José Lemos*
Mais uma vez eu quero pedir licença aos meus leitores deste Jornal para expor algumas coisas que dizem respeito à minha trajetória por este belo Planeta Azul.
Quero falar do feriado particular que todos nós temos. Em português falamos, indistintamente de aniversário, quer estejamos nos referindo à data do nascimento, ao primeiro encontro com a pessoa que nos apaixonamos, ao primeiro beijo… Falamos de aniversário do nosso primeiro emprego. Da compra da casa. Em inglês há uma palavra específica para designar “aniversário” de gente: “birthday”. “Dia do nascimento”.
No dia do nosso aniversário, como falamos na nossa língua, fica a dúvida na minha cabeça se devemos comemorar um ano a mais na nossa vida, ou ficar triste pelo fato de ter um ano a menos, no restante da nossa trajetória por aqui.

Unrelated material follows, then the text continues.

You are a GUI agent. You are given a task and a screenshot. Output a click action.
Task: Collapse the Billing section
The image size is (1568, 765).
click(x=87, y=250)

Raramente fazemos este tipo de reflexão quando temos menos de trinta anos. Nessa fase da vida o nosso horizonte de permanência por aqui nos parece indefinido. Infindo. Tanto assim que abusamos da extravagância. Comemos e bebemos quase tudo o que se nos apresenta pela frente. São para gente nessa fase etária que são destinadas as propagandas de bebidas alcoólicas, refrigerantes, comidas como “fast food”…
Observe-se que as propagandas que visam à conquista de público para essas “maravilhas” sempre são veiculadas por gente moça e bem afeiçoadas, segundo os nossos padrões convencionais de beleza. Esses instrumentos de persuasão não dispensam a participação de pessoas bem sucedidas nas artes, nos esportes… Os apelos são justamente para conquistar os jovens que ainda tem toda uma estrada pela frente…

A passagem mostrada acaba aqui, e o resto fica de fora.